Nueva Orleans no tuvo piedad de una de las defensas más frágiles de la liga. Con un dominio absoluto en la pintura, ganaron 128-107 en un partido que sobró el último cuarto.
![]() |
| Foto: @PelicansNBA |
Zion, fuerza imparable
El plan de juego de los Pelicans fue sencillo pero letal: balones a Zion Williamson. La estrella de Nueva Orleans abusó físicamente de la defensa interior de Washington, anotando con porcentajes altísimos cerca del aro y cargando de faltas a los pívots rivales.

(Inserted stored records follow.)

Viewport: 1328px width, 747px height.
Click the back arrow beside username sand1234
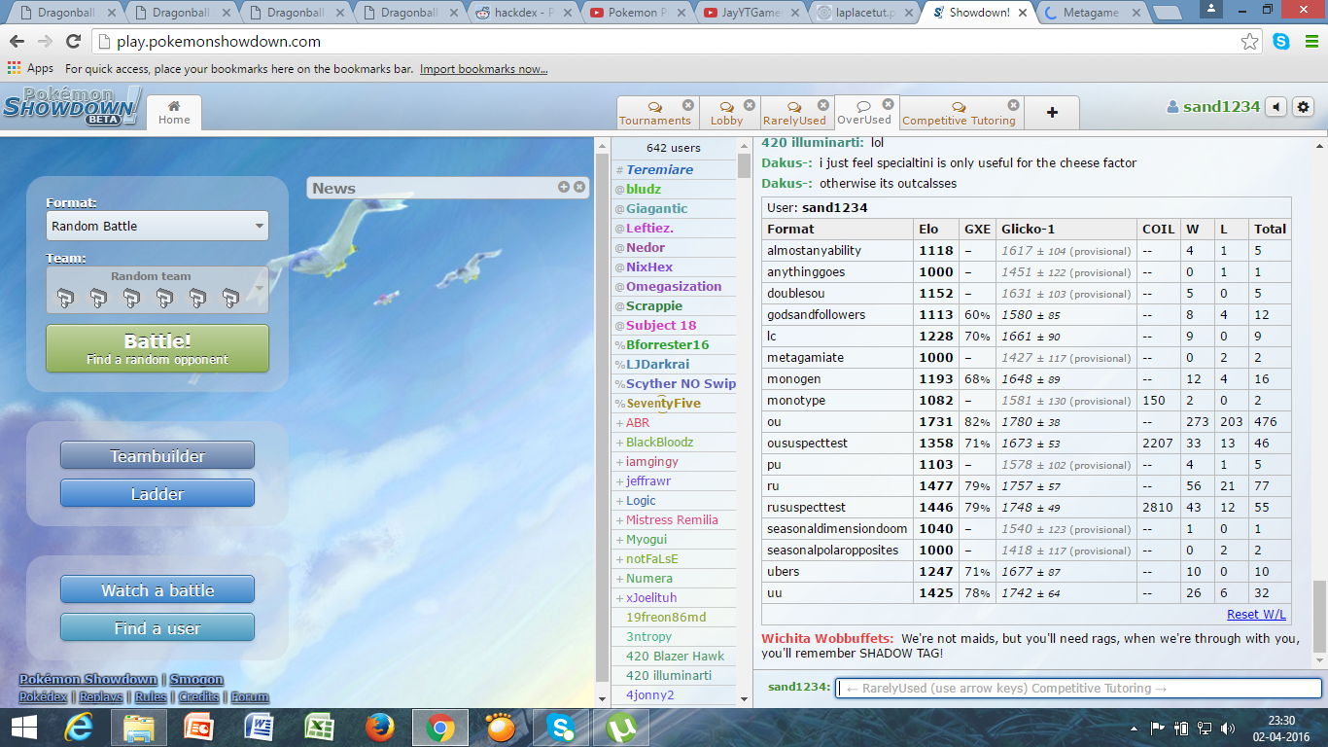click(x=1276, y=107)
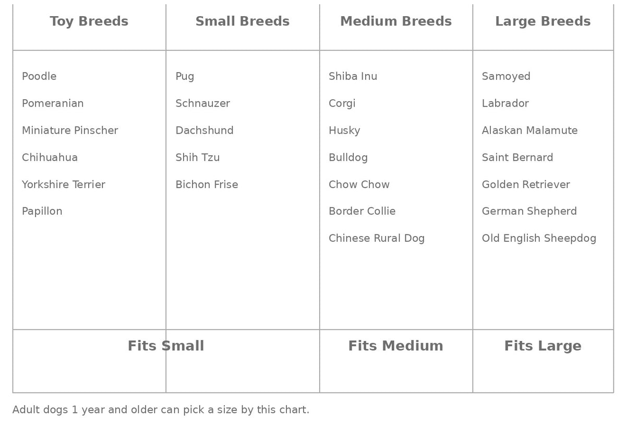Click Poodle in Toy Breeds
Screen dimensions: 626x436
coord(39,76)
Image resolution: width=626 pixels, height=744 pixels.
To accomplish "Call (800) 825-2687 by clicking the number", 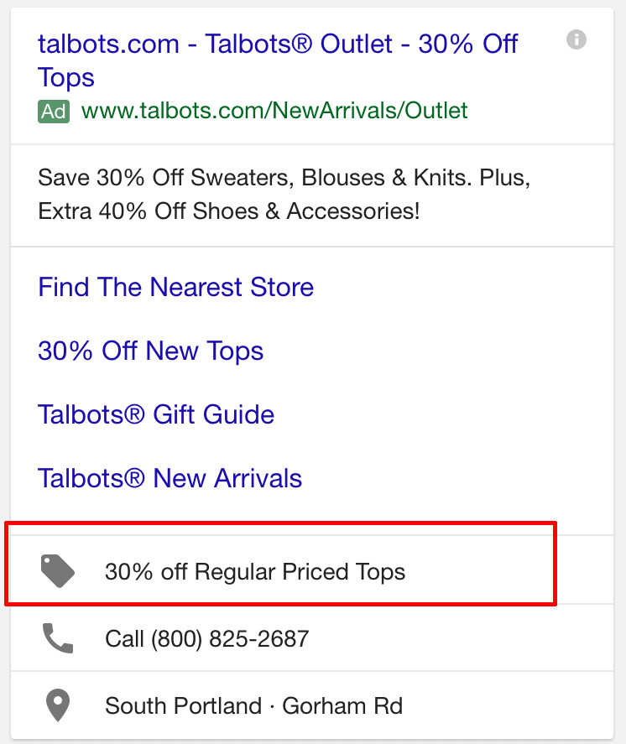I will (x=206, y=637).
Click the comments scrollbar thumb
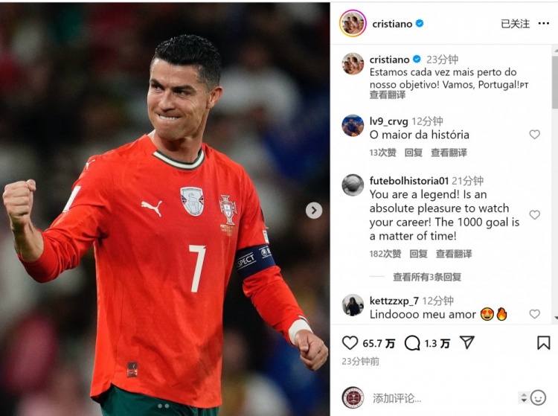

Esta gravedad ofensiva de Zion generó un océano de espacio para los tiradores como CJ McCollum y Trey Murphy III, quienes convirtieron el partido en una práctica de tiro durante la segunda mitad.
Washington, sin rumbo
Los Wizards intentaron mantenerse en el partido a base de ritmo alto, pero su incapacidad para conseguir paradas defensivas los condenó. Cada vez que Washington anotaba, recibía una canasta inmediata en el otro costado. Para el tercer cuarto, la ventaja ya superaba los 20 puntos y ambos entrenadores vaciaron sus bancas. Una victoria balsámica para los Pelicans, que necesitan sumar estos triunfos "seguros" para escalar en el Oeste.